*** Opening SOURCE MATERIAL ***

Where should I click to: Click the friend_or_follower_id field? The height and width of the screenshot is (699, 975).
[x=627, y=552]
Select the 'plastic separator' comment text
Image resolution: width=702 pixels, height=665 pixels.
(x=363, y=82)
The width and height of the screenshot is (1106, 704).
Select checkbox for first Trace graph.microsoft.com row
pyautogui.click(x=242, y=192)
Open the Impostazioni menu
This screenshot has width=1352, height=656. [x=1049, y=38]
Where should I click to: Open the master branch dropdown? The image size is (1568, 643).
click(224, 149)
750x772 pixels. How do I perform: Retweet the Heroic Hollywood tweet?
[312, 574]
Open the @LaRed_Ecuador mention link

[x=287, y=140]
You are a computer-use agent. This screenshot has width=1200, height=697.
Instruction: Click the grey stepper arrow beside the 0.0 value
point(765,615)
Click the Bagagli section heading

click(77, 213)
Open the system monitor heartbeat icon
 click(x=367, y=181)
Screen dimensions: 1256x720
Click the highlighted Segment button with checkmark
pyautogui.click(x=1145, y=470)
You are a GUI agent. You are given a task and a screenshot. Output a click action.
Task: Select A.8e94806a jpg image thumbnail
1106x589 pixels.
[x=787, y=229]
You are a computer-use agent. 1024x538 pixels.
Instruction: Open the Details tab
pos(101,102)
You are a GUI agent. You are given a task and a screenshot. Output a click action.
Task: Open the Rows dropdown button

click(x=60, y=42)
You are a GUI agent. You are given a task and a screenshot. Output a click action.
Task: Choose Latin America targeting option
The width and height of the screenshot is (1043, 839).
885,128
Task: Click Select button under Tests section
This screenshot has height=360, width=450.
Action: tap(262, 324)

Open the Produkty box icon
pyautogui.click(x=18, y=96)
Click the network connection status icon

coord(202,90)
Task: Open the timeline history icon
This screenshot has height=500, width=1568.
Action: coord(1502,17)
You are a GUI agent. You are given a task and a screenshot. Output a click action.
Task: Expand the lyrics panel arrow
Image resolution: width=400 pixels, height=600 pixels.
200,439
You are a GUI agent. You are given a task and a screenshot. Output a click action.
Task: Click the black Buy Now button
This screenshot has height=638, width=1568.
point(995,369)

*** Closing SOURCE MATERIAL ***

ASSIGNED TASK.
Starting with the first line of the entries, transcribe every line up to and including the one with "You are a computer-use agent. This".

FINISHED EXERCISE.
Where should I click to: Click the friend_or_follower_id field? The height and width of the screenshot is (699, 975).
[x=627, y=552]
Select the 'plastic separator' comment text
Image resolution: width=702 pixels, height=665 pixels.
(x=363, y=82)
The width and height of the screenshot is (1106, 704).
Select checkbox for first Trace graph.microsoft.com row
pyautogui.click(x=242, y=192)
Open the Impostazioni menu
This screenshot has width=1352, height=656. [x=1049, y=38]
Where should I click to: Open the master branch dropdown? The image size is (1568, 643).
click(224, 149)
750x772 pixels. How do I perform: Retweet the Heroic Hollywood tweet?
[312, 574]
Open the @LaRed_Ecuador mention link

[x=287, y=140]
You are a computer-use agent. This screenshot has width=1200, height=697.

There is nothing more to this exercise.